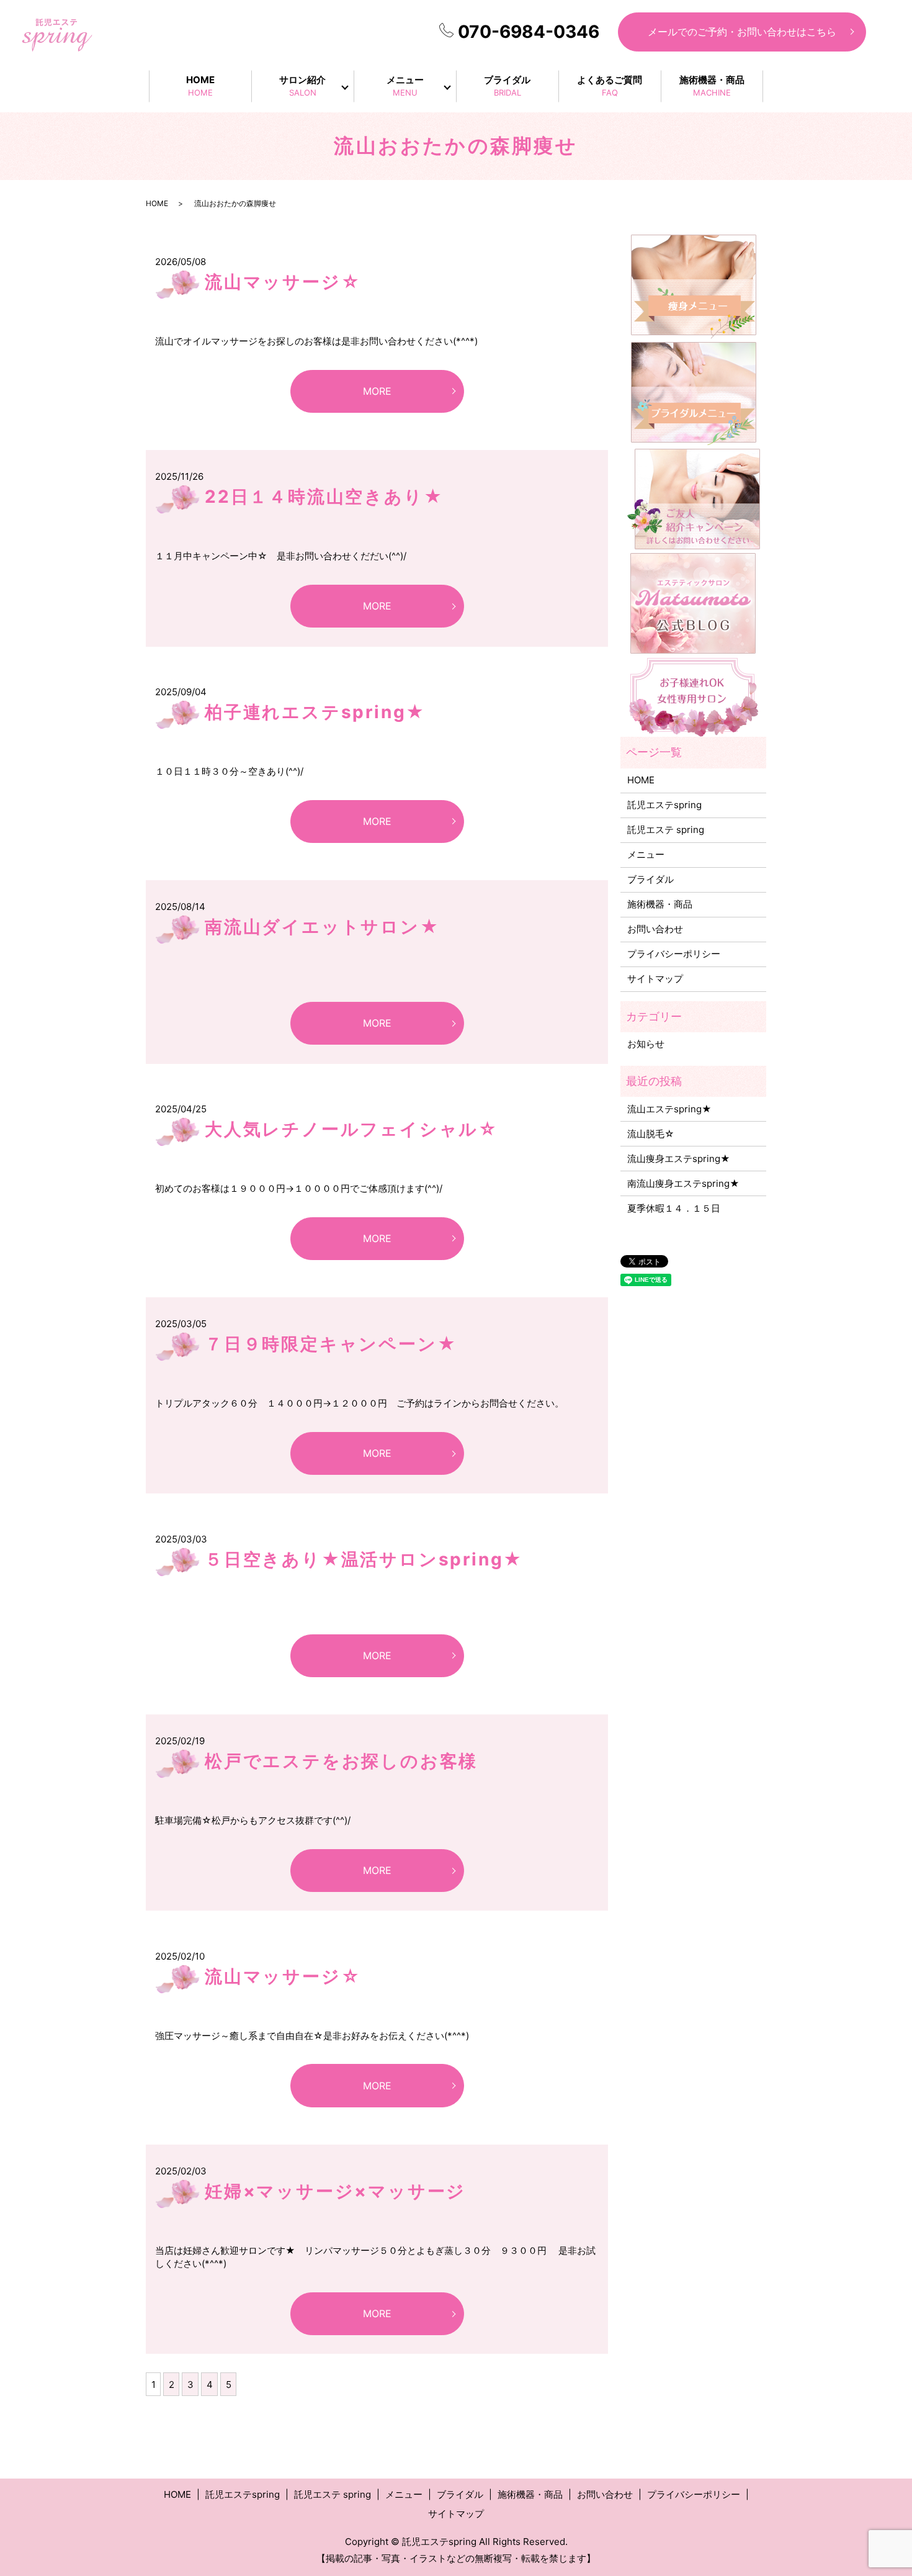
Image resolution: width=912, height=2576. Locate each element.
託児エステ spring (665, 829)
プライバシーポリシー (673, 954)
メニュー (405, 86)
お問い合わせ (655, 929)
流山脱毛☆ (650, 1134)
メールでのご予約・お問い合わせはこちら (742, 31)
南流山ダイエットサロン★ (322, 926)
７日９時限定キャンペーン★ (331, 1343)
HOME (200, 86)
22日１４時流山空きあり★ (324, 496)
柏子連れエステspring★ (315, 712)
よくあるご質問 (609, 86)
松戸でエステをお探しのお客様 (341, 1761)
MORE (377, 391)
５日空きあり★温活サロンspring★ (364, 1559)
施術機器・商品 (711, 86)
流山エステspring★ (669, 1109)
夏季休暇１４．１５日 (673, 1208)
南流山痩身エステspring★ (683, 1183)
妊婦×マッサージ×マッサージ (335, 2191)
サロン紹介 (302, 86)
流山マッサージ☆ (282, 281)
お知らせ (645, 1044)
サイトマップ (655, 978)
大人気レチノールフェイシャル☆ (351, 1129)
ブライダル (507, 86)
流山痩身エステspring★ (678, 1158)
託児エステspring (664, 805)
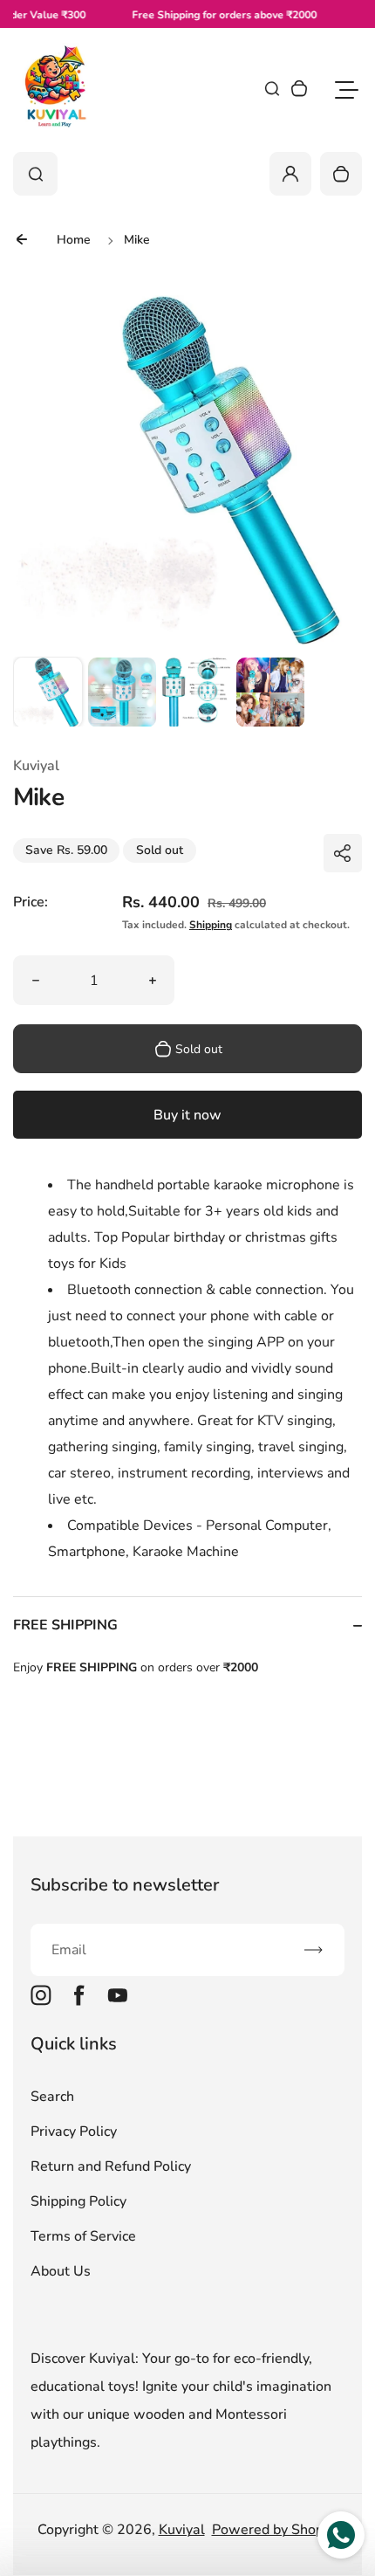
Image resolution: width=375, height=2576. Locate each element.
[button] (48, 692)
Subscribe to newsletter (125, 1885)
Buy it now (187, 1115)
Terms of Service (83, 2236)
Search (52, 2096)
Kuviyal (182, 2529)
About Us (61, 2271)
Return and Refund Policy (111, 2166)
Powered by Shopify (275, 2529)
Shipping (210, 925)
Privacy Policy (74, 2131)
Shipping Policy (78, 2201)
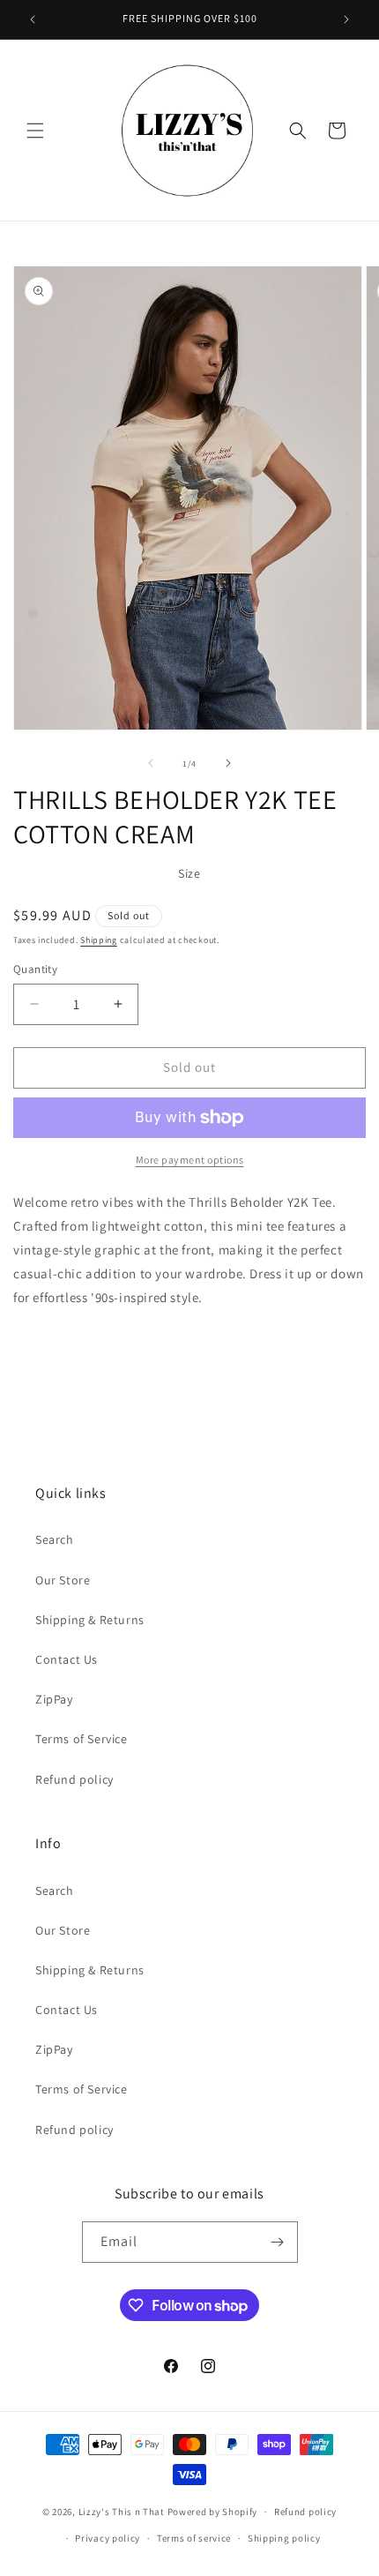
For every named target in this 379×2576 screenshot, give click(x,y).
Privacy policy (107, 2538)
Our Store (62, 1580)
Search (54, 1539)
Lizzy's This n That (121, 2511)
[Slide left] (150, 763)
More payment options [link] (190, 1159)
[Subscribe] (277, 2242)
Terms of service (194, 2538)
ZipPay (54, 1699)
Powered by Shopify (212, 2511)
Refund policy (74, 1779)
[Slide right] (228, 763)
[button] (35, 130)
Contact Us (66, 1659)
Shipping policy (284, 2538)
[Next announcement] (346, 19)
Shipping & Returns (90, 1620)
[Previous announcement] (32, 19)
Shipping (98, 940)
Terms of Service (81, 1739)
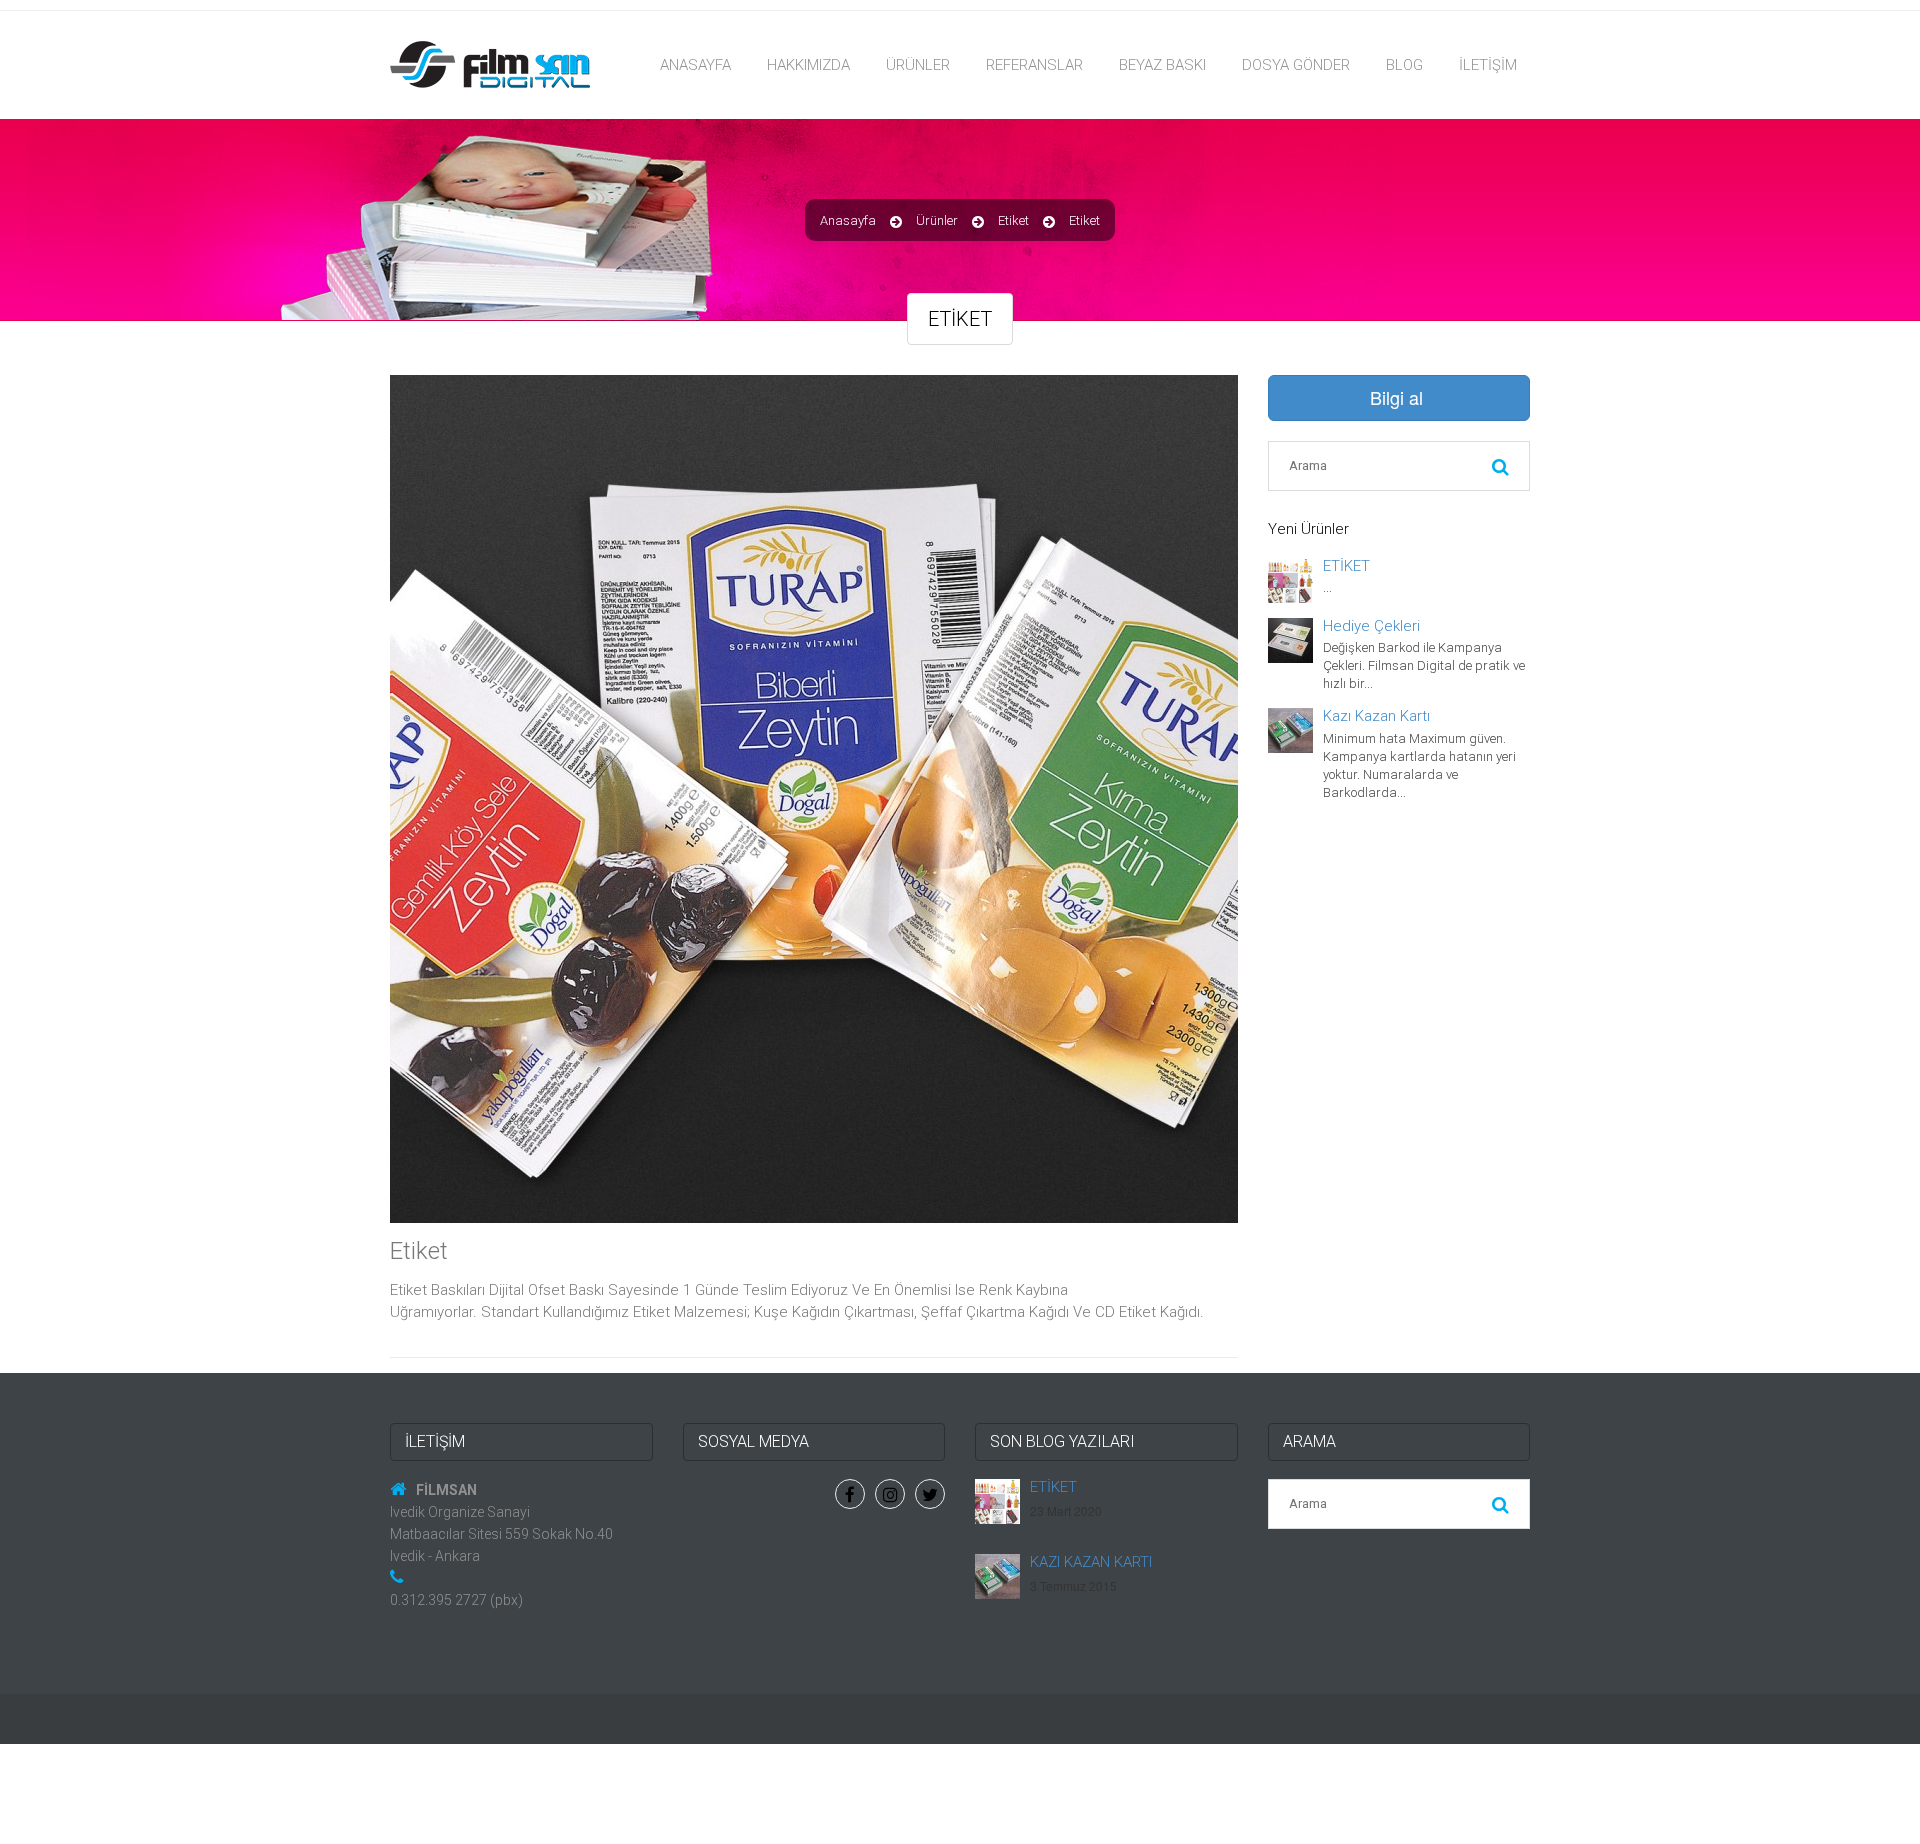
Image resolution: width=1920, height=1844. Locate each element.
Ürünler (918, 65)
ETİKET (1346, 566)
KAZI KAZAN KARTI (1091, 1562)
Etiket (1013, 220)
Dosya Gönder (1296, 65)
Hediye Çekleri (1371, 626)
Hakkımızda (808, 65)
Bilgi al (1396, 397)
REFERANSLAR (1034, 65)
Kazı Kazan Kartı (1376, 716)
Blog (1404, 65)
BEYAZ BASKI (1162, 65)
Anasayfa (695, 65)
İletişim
════════════════
### YOUR OBJECTIVE
Using the records above, retype everything exactly except the pictures.

### RESPONSE TO THIS TASK
Image resolution: width=912, height=2576. Locate each element.
託児エステ spring (665, 829)
プライバシーポリシー (673, 954)
メニュー (405, 86)
お問い合わせ (655, 929)
流山脱毛☆ (650, 1134)
メールでのご予約・お問い合わせはこちら (742, 31)
南流山ダイエットサロン★ (322, 926)
７日９時限定キャンペーン★ (331, 1343)
HOME (200, 86)
22日１４時流山空きあり★ (324, 496)
柏子連れエステspring★ (315, 712)
よくあるご質問 (609, 86)
松戸でエステをお探しのお客様 (341, 1761)
MORE (377, 391)
５日空きあり★温活サロンspring★ (364, 1559)
施術機器・商品 (711, 86)
流山エステspring★ (669, 1109)
夏季休暇１４．１５日 (673, 1208)
南流山痩身エステspring★ (683, 1183)
妊婦×マッサージ×マッサージ (335, 2191)
サロン紹介 (302, 86)
流山マッサージ☆ (282, 281)
お知らせ (645, 1044)
サイトマップ (655, 978)
大人気レチノールフェイシャル☆ (351, 1129)
ブライダル (507, 86)
流山痩身エステspring★ (678, 1158)
託児エステspring (664, 805)
Image resolution: width=375, height=2576. Locate each element.
[button] (48, 692)
Subscribe to newsletter (125, 1885)
Buy it now (187, 1115)
Terms of Service (83, 2236)
Search (52, 2096)
Kuviyal (182, 2529)
About Us (61, 2271)
Return and Refund Policy (111, 2166)
Powered by Shopify (275, 2529)
Shipping (210, 925)
Privacy Policy (74, 2131)
Shipping Policy (78, 2201)
For every named target in this 379×2576 screenshot, give click(x,y).
Privacy policy (107, 2538)
Our Store (62, 1580)
Search (54, 1539)
Lizzy's This n That (121, 2511)
[Slide left] (150, 763)
More payment options [link] (190, 1159)
[Subscribe] (277, 2242)
Terms of service (194, 2538)
ZipPay (54, 1699)
Powered by Shopify (212, 2511)
Refund policy (74, 1779)
[Slide right] (228, 763)
[button] (35, 130)
Contact Us (66, 1659)
Shipping policy (284, 2538)
[Next announcement] (346, 19)
Shipping & Returns (90, 1620)
[Previous announcement] (32, 19)
Shipping (98, 940)
Terms of Service (81, 1739)
Image resolution: width=1920, height=1844. Locate each element.
Ürünler (918, 65)
ETİKET (1346, 566)
KAZI KAZAN KARTI (1091, 1562)
Etiket (1013, 220)
Dosya Gönder (1296, 65)
Hediye Çekleri (1371, 626)
Hakkımızda (808, 65)
Bilgi al (1396, 397)
REFERANSLAR (1034, 65)
Kazı Kazan Kartı (1376, 716)
Blog (1404, 65)
BEYAZ BASKI (1162, 65)
Anasayfa (695, 65)
İletişim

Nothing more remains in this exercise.